The Flexibility Principle
Dr. Alka Sehgal’s life has been an exercise in adjustment. From Shimla’s coldest day to Tanzania’s hottest weather. From a small mountain town to international exposure. From pioneer hepatitis B research to community medicine in villages.
Every transition taught the same lesson she learned at thirteen: human beings are so flexible, they can adjust to anything.
When she rejected the UNICEF offer, maybe it wasn’t the right choice by external metrics. But she adjusted. She found other ways to contribute. She taught generations. She pioneered protocols. She wrote papers that became best essays.
The roads not taken don’t erase the paths you did walk.
Now, superannuated but still active, still thinking about healthcare gaps and maternal mortality, she embodies the lesson from that day of snowstorm, the day she was born:
Sometimes the ambulance doesn’t make it. Sometimes you work with who and what is available. Sometimes the best you can do is exactly enough.
The snow taught her flexibility. Tanzania taught her that emotions are the same across cultures. Her patients taught her that listening matters more than technology.

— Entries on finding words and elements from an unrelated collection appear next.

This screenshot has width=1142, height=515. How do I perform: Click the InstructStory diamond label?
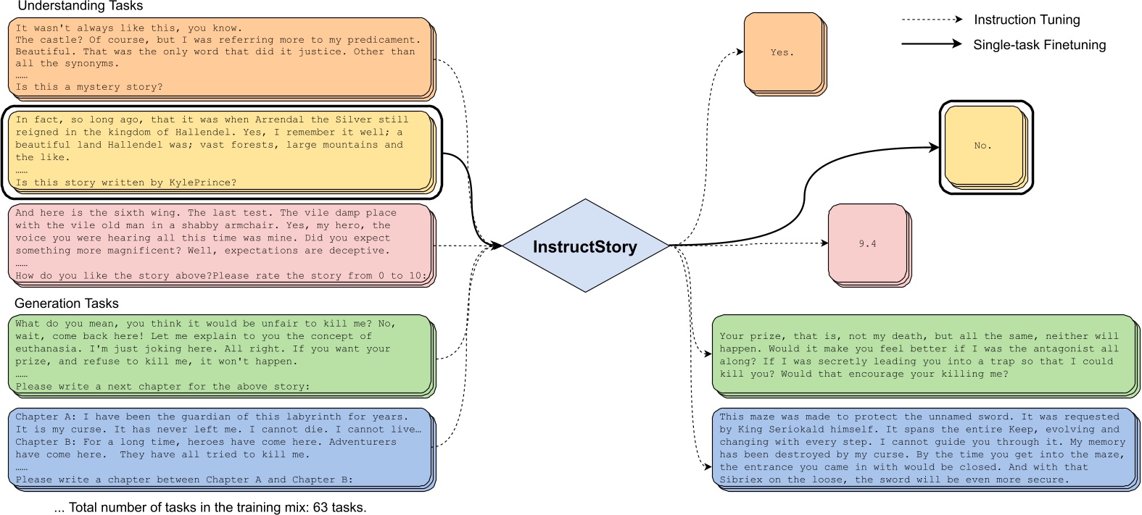584,247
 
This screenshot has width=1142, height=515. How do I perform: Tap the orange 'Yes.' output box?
782,53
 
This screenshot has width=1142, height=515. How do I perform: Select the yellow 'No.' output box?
982,146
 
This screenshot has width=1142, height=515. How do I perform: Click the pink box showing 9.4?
867,244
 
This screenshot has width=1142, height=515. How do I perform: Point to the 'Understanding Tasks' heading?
80,7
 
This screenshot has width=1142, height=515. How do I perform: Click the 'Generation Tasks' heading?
67,303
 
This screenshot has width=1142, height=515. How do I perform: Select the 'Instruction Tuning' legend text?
1027,20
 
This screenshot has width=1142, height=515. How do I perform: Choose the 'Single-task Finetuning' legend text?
1039,45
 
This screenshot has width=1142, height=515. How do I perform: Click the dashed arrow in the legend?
932,20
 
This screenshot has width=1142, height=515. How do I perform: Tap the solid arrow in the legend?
932,44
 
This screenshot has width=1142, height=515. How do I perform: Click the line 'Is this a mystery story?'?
89,87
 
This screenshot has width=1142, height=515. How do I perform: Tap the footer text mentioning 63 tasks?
210,507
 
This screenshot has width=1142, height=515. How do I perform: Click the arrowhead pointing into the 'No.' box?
934,148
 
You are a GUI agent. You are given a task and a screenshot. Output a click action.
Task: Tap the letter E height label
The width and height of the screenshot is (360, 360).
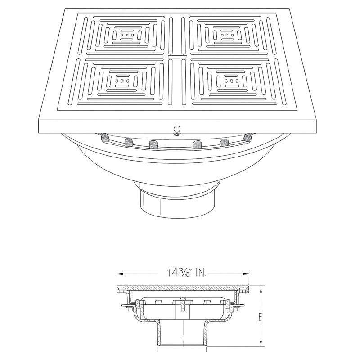260,317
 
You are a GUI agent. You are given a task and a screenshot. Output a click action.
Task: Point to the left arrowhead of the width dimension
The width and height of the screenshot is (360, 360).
119,273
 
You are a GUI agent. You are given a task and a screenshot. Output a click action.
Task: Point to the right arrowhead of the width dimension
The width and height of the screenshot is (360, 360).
248,273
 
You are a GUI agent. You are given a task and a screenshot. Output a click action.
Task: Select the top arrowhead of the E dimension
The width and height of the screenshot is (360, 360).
260,288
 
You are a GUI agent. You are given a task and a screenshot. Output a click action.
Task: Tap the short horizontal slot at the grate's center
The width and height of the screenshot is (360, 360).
177,58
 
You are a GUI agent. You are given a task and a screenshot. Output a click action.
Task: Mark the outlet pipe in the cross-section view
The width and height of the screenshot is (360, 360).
182,335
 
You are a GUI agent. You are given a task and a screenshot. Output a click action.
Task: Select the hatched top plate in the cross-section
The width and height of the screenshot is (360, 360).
183,288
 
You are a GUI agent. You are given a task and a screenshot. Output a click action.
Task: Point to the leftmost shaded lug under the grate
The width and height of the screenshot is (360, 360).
105,136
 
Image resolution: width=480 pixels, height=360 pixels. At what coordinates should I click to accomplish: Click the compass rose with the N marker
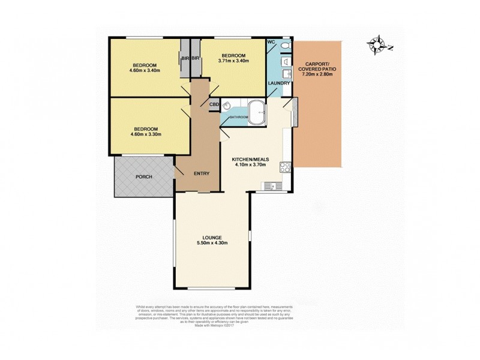point(379,44)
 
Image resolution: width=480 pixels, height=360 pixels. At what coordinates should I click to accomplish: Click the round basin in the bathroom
point(227,106)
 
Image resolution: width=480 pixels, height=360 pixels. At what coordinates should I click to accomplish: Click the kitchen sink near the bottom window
point(274,186)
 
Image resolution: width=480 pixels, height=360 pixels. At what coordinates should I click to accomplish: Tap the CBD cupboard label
point(214,104)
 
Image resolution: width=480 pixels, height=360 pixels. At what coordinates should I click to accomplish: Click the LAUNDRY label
point(279,83)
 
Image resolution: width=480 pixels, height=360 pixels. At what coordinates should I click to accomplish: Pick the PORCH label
point(143,176)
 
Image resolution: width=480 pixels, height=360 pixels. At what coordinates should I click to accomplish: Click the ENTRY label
point(201,174)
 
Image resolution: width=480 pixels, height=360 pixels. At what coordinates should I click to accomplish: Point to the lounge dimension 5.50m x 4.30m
point(213,242)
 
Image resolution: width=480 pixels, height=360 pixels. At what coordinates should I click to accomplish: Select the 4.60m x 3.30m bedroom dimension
point(145,134)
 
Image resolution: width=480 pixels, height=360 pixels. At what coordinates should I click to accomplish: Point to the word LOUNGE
point(213,236)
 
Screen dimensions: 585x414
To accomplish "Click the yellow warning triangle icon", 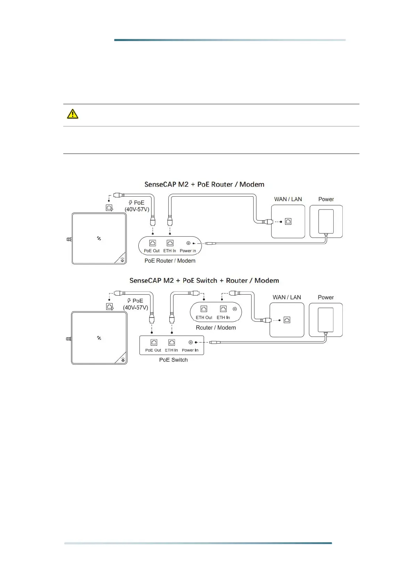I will (72, 114).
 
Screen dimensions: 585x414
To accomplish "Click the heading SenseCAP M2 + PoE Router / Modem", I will (204, 184).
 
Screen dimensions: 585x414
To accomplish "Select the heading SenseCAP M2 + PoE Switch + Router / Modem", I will (204, 281).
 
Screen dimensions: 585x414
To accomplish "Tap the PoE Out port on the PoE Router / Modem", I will (152, 243).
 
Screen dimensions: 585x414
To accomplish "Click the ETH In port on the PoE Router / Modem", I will (170, 243).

And throughout everything, that childhood lesson kept proving true: when humans need to adjust, when conditions demand flexibility, when the ambulance can’t get through the snow, we find a way!
Dr. Alka Sehgal is an obstetrician-gynecologist who pioneered hepatitis B vaccination research in India during the early 1990s. Born in Shimla in 1960, she completed her MBBS from Indira Gandhi Medical College and her postgraduation from PGI Chandigarh, where she also conducted groundbreaking work in community medicine and maternal health.
She believes that doctors must remain human beings first, physicians second, and specialists third, a principle taught by her mother that guides her approach to medicine and life.